**Information shown**
+ + + + + + +

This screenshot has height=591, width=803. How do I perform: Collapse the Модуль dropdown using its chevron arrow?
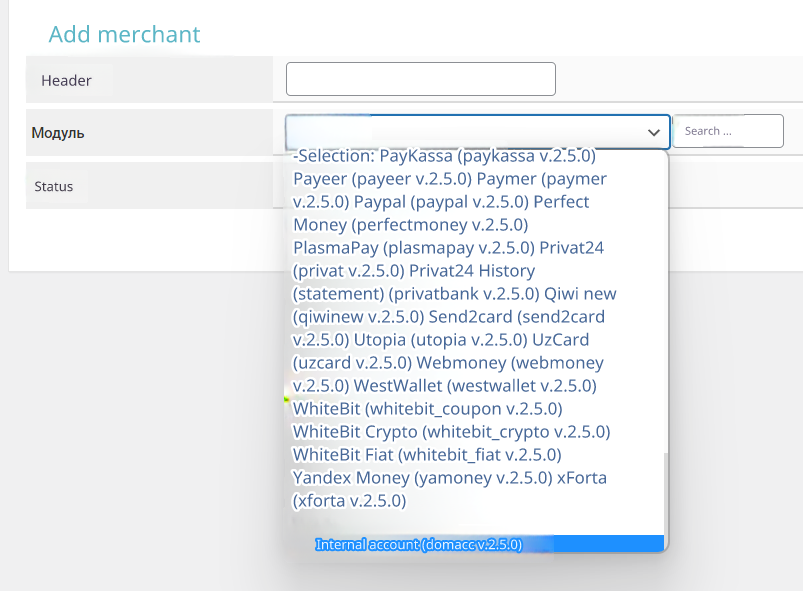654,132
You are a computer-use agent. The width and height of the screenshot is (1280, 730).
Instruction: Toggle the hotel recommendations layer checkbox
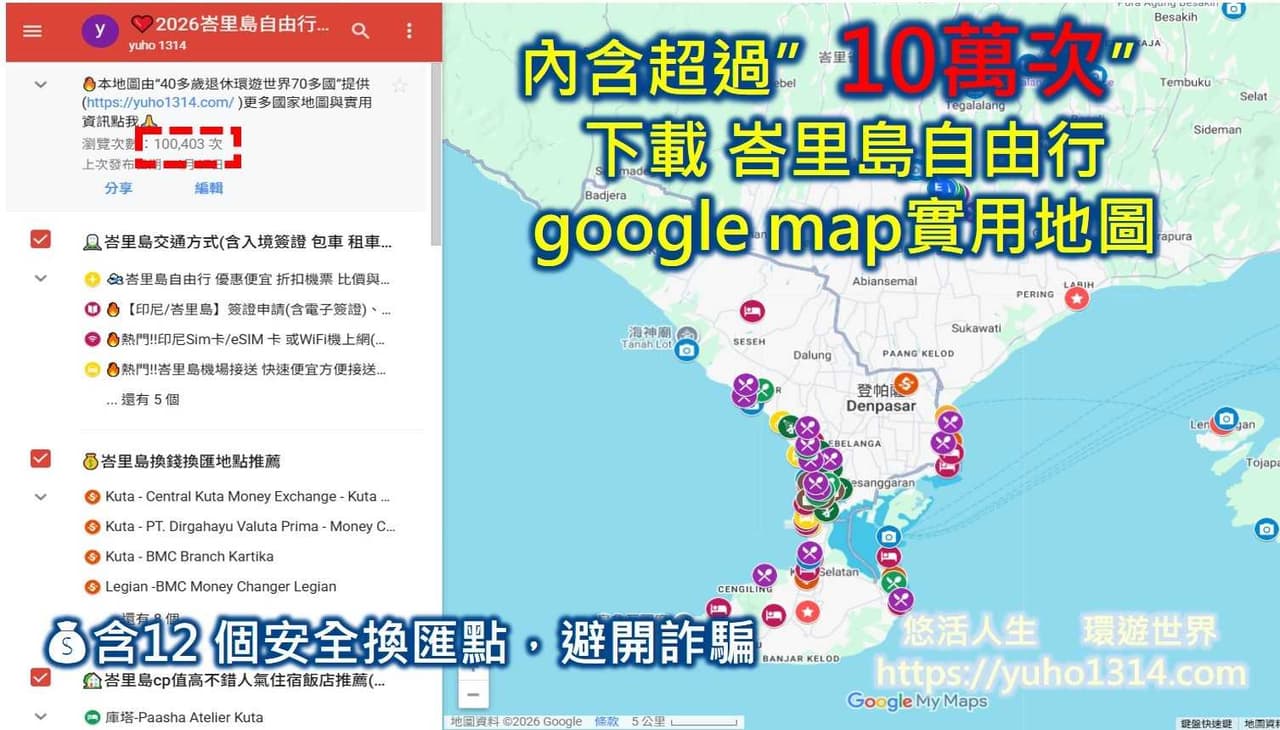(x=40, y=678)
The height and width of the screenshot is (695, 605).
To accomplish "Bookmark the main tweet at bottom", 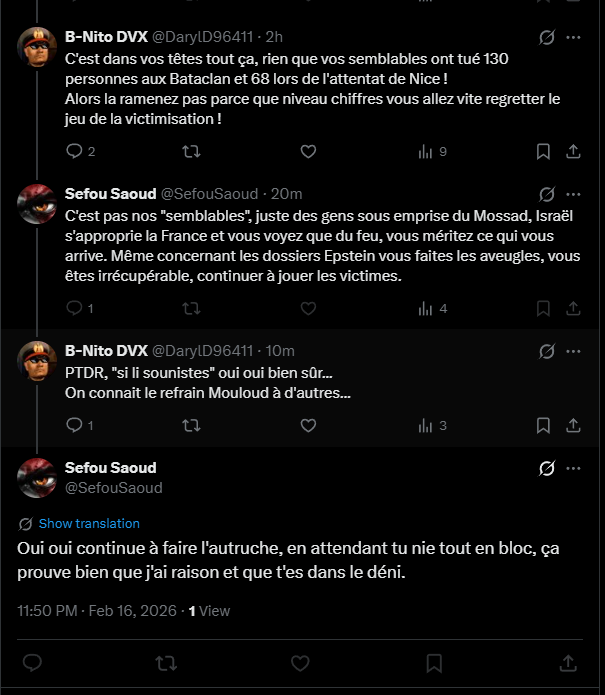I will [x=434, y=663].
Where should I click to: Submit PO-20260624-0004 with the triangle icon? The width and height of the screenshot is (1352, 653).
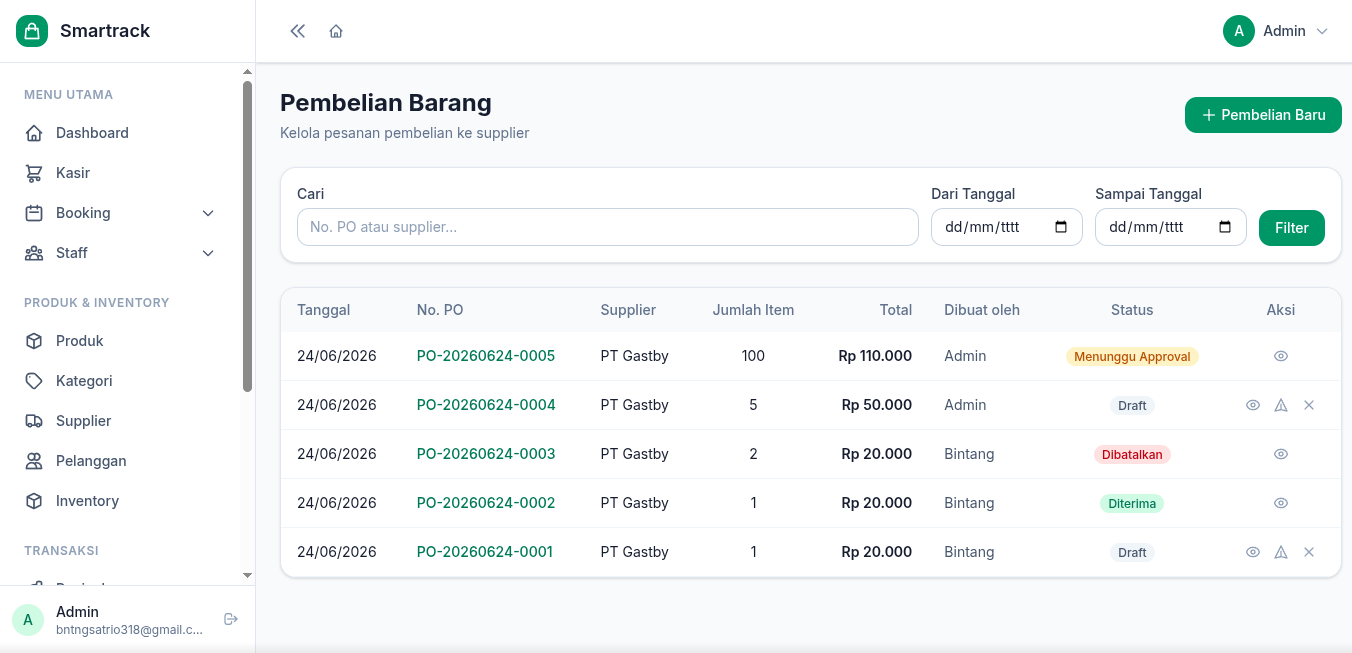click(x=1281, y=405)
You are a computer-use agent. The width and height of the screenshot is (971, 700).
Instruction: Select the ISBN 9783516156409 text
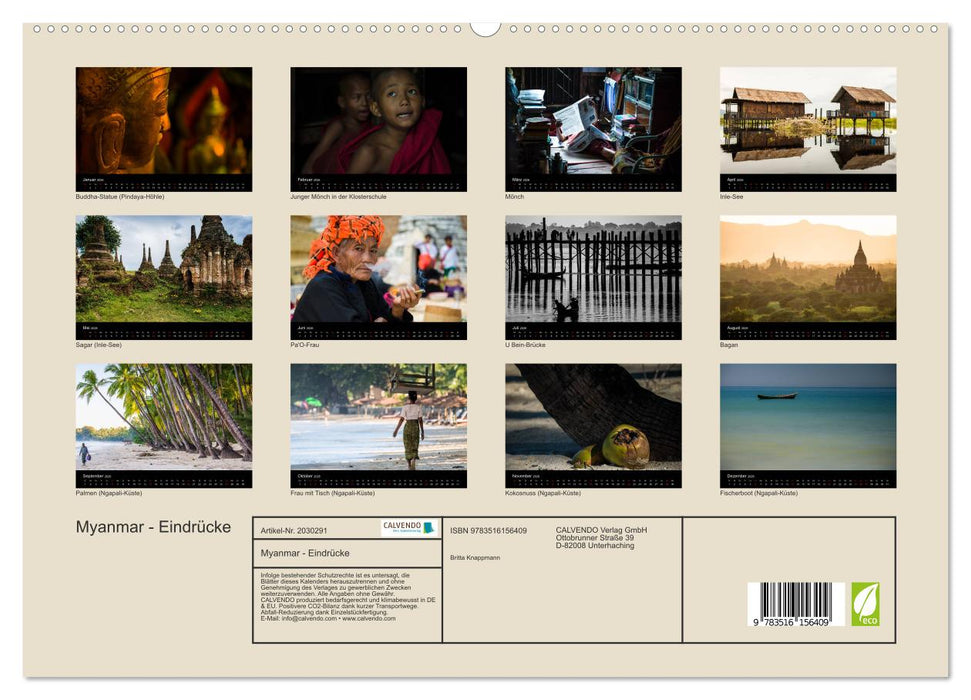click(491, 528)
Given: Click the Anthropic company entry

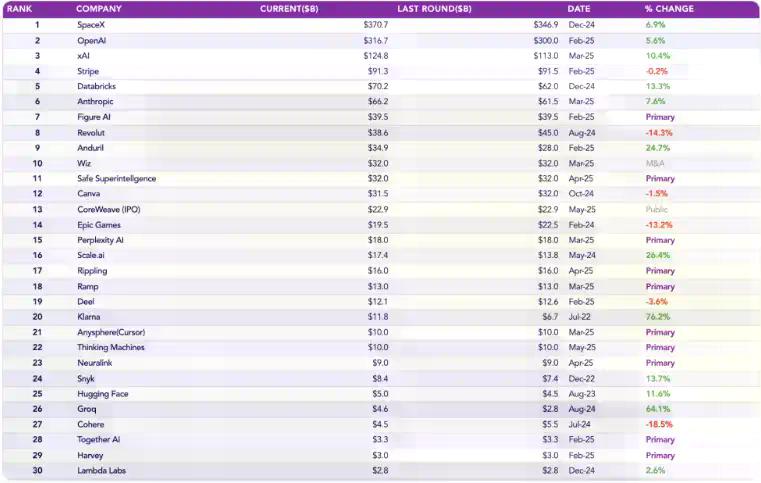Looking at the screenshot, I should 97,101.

+ + + + + + +

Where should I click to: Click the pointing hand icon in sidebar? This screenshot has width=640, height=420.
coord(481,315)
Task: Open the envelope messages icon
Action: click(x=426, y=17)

+ + + + + + +

**Exercise requirements**
Each line above that contains the word "agent" should be copied.

**The completed task**
You are a computer-use agent. The width and height of the screenshot is (1280, 730).
You are a computer-use agent. The width and height of the screenshot is (971, 700).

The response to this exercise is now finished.